> [PROVIDED TEXT]
__________________________________________________
Automatic K-point Configuration

# Requirements:
# - Python 3.9+
# - numpy>=1.24.0, <2.0.0

from ase.dft.kpoints import monkhorst_pack
import numpy as np

def auto_kpoints(atoms, kpt_density=1000):
    """
    Automatically set k-point density according to cell size

    Parameters:
    -----------
    atoms : ase.Atoms
        Structure
    kpt_density : float
        k-point density (number of k-points per 1/Γ…Β³)

    Returns:
    --------
    kpts : tuple
        k-point grid (nx, ny, nz)
    """
    # Reciprocal lattice vector lengths
    cell = atoms.get_cell()
    reciprocal_cell = cell.reciprocal()
    lengths = np.linalg.norm(reciprocal_cell, axis=1)

    # Calculate k-point numbers
    kpts = []
    for length in lengths:
        # Calculate required divisions from k-point density
        n = max(1, int(np.ceil(kpt_density / length)))
        kpts.append(n)

    return tuple(kpts)

# Usage example
si = bulk('Si', 'diamond', a=5.43)
kpts = auto_kpoints(si, kpt_density=1000)
print(f"k-point grid for Si: {kpts}")  # e.g., (12, 12, 12)

# Large cell
supercell = si * (2, 2, 2)
kpts_super = auto_kpoints(supercell, kpt_density=1000)
print(f"k-point for supercell: {kpts_super}")  # e.g., (6, 6, 6)

2.3 Quantum ESPRESSO Automation

QE Calculator Configuration

from ase.calculators.espresso import Espresso

# Quantum ESPRESSO calculator
calc_qe = Espresso(
    # Executable path
    command='pw.x -in PREFIX.pwi > PREFIX.pwo',

    # Pseudopotentials
    pseudopotentials={
        'Si': 'Si.pbe-n-kjpaw_psl.1.0.0.UPF',
        'O': 'O.pbe-n-kjpaw_psl.1.0.0.UPF',
    },
    pseudo_dir='/path/to/pseudopotentials',

    # Input parameters
    input_data={
        'control': {
            'calculation': 'relax',
            'restart_mode': 'from_scratch',
            'prefix': 'pwscf',
            'outdir': './tmp',
            'pseudo_dir': '/path/to/pseudopotentials',
        },
        'system': {
            'ecutwfc': 60,      # Wavefunction cutoff (Ry)
            'ecutrho': 480,     # Charge density cutoff
            'occupations': 'smearing',
            'smearing': 'gaussian',
            'degauss': 0.01,
        },
        'electrons': {
            'conv_thr': 1e-8,   # Convergence criterion
            'mixing_beta': 0.7,
        },
        'ions': {
            'ion_dynamics': 'bfgs',
        },
    },

    # k-point
    kpts=(8, 8, 8),
    koffset=(0, 0, 0),
)

QE Input File Template

def generate_qe_input(atoms, calculation='relax'):
    """
    Generate Quantum ESPRESSO input file

    Parameters:
    -----------
    atoms : ase.Atoms
        Structure to calculate
    calculation : str
        'relax', 'scf', 'nscf', 'bands'

    Returns:
    --------
    input_str : str
        Input file content
    """
__________________________________________________
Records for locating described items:
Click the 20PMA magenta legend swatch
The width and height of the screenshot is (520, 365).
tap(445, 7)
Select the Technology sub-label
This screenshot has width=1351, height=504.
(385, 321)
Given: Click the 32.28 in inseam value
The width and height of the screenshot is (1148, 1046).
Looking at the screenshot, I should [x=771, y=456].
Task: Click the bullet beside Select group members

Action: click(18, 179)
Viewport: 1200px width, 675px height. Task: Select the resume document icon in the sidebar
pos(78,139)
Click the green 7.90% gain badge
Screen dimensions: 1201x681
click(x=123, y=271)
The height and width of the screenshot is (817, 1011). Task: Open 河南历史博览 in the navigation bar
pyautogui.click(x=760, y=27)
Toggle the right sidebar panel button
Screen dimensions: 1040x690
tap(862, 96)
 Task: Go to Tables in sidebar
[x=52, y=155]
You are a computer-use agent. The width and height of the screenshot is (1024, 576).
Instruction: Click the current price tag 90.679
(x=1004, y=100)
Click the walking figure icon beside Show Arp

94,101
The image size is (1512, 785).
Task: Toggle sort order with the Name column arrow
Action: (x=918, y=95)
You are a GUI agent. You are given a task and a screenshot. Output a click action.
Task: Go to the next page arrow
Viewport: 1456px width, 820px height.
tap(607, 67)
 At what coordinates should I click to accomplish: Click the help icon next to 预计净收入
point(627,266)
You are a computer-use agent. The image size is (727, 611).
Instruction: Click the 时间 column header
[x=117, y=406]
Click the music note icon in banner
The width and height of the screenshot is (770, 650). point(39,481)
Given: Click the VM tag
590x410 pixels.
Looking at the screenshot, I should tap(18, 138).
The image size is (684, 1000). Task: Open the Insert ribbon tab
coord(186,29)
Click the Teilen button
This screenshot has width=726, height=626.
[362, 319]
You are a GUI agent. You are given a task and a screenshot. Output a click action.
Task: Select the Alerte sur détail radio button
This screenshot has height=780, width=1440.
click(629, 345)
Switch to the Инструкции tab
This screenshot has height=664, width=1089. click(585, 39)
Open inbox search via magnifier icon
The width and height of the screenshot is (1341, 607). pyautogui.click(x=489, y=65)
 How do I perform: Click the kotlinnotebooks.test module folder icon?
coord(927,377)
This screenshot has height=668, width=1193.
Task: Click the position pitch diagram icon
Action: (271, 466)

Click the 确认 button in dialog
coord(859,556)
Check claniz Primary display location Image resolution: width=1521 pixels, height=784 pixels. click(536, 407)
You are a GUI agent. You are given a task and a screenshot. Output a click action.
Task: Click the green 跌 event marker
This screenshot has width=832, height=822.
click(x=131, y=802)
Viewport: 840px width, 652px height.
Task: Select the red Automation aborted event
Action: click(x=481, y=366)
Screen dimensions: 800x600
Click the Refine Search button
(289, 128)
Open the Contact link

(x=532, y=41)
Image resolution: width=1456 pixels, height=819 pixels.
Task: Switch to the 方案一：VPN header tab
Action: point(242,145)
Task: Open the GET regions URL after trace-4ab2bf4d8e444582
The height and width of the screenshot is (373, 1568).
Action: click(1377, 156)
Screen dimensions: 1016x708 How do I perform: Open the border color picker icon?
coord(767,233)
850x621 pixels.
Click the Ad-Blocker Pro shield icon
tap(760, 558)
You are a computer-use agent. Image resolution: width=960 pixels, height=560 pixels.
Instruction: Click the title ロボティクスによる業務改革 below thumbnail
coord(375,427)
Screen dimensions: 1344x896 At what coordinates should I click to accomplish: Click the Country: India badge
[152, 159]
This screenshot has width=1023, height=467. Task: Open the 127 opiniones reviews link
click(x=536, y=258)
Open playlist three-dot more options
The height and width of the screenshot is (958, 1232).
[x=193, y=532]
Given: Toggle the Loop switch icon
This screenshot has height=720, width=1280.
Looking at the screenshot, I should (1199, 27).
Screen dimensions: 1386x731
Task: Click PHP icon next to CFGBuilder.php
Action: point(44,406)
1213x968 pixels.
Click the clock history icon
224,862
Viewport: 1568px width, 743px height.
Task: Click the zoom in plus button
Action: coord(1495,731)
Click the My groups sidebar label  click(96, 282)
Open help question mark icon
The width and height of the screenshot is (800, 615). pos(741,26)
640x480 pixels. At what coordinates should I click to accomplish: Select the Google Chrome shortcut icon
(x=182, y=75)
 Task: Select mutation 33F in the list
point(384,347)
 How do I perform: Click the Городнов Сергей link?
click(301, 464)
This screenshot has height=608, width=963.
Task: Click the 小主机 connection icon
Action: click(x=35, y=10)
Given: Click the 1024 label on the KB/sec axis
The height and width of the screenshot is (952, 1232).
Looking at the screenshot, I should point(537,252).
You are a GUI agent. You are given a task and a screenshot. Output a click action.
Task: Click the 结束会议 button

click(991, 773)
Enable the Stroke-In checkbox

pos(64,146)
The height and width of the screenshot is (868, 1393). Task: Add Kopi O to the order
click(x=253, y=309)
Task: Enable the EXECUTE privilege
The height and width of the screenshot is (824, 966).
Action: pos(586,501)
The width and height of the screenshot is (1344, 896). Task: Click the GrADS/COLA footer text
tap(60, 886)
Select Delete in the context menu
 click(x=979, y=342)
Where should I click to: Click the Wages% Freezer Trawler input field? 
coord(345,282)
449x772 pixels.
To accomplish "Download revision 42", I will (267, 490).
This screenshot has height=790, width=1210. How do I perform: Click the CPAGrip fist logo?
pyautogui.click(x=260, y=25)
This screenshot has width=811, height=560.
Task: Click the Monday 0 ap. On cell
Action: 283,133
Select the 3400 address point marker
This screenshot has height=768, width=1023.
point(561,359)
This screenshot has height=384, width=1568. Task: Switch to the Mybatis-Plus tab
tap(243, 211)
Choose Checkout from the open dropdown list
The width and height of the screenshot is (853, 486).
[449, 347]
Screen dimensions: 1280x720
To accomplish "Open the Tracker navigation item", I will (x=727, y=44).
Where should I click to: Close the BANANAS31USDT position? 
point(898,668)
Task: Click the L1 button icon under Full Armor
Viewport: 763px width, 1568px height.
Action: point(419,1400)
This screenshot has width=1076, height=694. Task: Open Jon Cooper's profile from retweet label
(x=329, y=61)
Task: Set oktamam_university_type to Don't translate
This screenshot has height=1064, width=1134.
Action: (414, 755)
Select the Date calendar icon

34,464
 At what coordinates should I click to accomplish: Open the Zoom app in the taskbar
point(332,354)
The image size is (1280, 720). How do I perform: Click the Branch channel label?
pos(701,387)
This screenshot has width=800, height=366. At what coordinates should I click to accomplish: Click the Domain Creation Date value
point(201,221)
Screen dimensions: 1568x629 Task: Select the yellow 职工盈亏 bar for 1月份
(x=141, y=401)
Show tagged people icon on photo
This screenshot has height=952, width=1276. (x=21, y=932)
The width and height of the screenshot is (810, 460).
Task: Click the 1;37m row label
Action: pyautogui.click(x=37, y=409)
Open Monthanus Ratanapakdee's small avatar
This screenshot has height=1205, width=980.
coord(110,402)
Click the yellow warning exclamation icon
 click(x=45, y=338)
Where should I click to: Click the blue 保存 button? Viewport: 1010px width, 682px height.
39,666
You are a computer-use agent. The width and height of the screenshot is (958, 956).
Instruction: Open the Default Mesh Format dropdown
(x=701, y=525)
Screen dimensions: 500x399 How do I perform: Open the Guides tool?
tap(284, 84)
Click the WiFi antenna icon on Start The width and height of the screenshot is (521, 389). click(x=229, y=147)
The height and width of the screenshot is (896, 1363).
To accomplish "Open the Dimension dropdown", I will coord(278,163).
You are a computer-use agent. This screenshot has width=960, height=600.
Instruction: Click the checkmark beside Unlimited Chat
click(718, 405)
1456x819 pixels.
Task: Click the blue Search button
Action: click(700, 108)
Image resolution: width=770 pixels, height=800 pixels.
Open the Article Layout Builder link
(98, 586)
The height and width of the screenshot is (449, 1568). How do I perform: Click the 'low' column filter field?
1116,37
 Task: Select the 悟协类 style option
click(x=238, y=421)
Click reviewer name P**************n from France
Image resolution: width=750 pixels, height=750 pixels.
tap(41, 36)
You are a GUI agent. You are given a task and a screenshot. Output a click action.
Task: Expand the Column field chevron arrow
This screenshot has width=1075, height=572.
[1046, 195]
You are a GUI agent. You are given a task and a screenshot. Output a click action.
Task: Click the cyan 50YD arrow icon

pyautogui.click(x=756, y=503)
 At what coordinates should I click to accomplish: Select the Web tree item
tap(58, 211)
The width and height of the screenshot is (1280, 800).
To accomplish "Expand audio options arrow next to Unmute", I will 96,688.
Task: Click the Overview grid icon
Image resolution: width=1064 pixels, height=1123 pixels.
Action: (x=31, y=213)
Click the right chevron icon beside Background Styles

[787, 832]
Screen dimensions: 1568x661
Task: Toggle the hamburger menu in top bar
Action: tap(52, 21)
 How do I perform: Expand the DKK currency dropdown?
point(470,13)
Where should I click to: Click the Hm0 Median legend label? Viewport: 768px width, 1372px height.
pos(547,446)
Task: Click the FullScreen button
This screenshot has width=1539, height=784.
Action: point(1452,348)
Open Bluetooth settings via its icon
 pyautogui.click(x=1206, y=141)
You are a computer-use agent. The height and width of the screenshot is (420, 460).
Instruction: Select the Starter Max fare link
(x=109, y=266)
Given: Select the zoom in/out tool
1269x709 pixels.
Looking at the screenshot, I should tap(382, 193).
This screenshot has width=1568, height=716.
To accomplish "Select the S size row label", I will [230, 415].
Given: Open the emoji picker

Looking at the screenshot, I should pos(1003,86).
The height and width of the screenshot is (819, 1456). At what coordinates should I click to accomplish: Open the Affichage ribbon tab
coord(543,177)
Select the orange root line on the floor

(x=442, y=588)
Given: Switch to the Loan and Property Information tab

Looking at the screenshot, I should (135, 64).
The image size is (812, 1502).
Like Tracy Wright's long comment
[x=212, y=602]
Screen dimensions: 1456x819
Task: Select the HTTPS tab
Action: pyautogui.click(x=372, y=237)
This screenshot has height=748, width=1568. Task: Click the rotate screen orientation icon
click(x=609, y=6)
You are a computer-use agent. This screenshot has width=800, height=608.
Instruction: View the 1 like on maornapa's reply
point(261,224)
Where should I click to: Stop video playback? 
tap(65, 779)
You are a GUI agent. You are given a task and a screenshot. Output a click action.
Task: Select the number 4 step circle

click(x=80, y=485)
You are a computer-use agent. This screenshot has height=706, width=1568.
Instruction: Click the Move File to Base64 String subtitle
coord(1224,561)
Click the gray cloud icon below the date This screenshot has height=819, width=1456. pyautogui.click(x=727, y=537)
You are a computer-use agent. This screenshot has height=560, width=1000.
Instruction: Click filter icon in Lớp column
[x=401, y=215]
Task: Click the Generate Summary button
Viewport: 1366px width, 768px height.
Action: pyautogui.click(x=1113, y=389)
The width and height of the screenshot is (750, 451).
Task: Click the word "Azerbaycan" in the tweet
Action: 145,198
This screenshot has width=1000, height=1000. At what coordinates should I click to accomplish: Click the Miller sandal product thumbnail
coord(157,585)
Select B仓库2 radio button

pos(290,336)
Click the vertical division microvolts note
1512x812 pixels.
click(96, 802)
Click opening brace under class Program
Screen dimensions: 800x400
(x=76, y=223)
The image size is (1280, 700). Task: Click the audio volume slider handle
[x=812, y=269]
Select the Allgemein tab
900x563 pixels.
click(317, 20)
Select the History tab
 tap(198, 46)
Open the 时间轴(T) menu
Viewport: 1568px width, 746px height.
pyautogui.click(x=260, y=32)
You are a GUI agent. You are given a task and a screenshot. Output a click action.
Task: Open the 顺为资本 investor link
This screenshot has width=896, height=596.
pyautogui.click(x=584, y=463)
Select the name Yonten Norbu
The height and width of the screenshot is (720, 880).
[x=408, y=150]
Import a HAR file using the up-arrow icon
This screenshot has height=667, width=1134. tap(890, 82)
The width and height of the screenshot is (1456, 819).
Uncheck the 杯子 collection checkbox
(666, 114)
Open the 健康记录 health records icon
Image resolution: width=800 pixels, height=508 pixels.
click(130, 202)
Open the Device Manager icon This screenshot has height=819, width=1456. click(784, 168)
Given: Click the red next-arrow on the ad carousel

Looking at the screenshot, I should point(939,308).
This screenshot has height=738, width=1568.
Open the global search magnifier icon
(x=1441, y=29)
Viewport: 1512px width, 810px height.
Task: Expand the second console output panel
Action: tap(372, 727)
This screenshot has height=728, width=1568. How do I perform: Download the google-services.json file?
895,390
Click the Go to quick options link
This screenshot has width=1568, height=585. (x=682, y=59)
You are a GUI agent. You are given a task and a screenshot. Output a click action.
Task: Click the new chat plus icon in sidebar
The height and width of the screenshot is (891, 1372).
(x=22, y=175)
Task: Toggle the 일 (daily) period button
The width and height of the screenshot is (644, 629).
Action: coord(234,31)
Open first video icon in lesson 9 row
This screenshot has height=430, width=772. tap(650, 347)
__________________________________________________
> [CHALLENGES]
1/ Answer these about the k-point and Quantum ESPRESSO code:
(a) What default value does the kpt_density parameter have in auto_kpoints?
(b) What value is given for 'ecutwfc' in the calculator's input parameters?
(c) What setting is used for 'ion_dynamics'?
2/ Name every calculation type listed in the docstring of generate_qe_input in the k-point and Quantum ESPRESSO code.
3/ Write the next part of the k-point and Quantum ESPRESSO code, starting right after the docstring of generate_qe_input.
The entries above were taken from a different source than the code.

> [EXERCISE ANSWERS]
1/
(a) 1000
(b) 60 (Ry)
(c) 'bfgs'

2/ 'relax', 'scf', 'nscf', 'bands'

3/
    from ase.io.espresso import write_espresso_in

    # Calculation-type-specific settings
    if calculation == 'relax':
        input_data = {
            'control': {
                'calculation': 'relax',
                'restart_mode': 'from_scratch',
            },
            'system': {
                'ecutwfc': 60,
                'ecutrho': 480,
            },
            'electrons': {
                'conv_thr': 1e-8,
            },
            'ions': {
                'ion_dynamics': 'bfgs',
            },
        }

    elif calculation == 'scf':
        input_data = {
            'control': {
                'calculation': 'scf',
            },
            'system': {
                'ecutwfc': 60,
                'ecutrho': 480,
            },
            'electrons': {
                'conv_thr': 1e-8,
            },
        }

    elif calculation == 'bands':
        input_data = {
            'control': {
                'calculation': 'bands',
            },
            'system': {
                'ecutwfc': 60,
                'ecutrho': 480,
                'nbnd': 20,  # Number of bands
            },
            'electrons': {
                'conv_thr': 1e-8,
            },
        }

    # Write input file
    write_espresso_in(
        'pw.in',
        atoms,
        input_data=input_data,
        pseudopotentials={el: f"{el}.pbe.UPF" for el in set(atoms.get_chemical_symbols())},
        kpts=(8, 8, 8),
    )

    with open('pw.in', 'r') as f:
        input_str = f.read()

    return input_str

# Usage example
si = bulk('Si', 'diamond', a=5.43)
qe_input = generate_qe_input(si, calculation='relax')
print(qe_input)

2.4 Advanced Automation with pymatgen

Using InputSet

pymatgen provides standardized calculation configurations used in Materials Project.

from pymatgen.core import Structure
from pymatgen.io.vasp.sets import MPRelaxSet, MPStaticSet

# Load structure (from CIF file)
structure = Structure.from_file("LiCoO2.cif")

# Materials Project standard structural optimization settings
relax_set = MPRelaxSet(structure)

# Auto-generate INCAR, KPOINTS, POTCAR
relax_set.write_input("relax_calculation")

# Directory contents:
# relax_calculation/
#   β”œβ”€β”€ INCAR
#   β”œβ”€β”€ POSCAR
#   β”œβ”€β”€ KPOINTS
#   └── POTCAR

# Static calculation settings (after structural optimization)
static_set = MPStaticSet(structure)
static_set.write_input("static_calculation")

Custom InputSet

from pymatgen.io.vasp.sets import DictSet

# Custom settings
custom_incar = {
    "ENCUT": 600,      # Higher accuracy than default
    "EDIFF": 1e-6,
    "ISMEAR": -5,      # Tetrahedron method
    "LORBIT": 11,
    "LWAVE": False,
    "LCHARG": True,
}

# Create custom InputSet
custom_set = DictSet(
    structure,
    config_dict={
        "INCAR": custom_incar,
        "KPOINTS": {"reciprocal_density": 200},  # k-point density
    }
)

custom_set.write_input("custom_calculation")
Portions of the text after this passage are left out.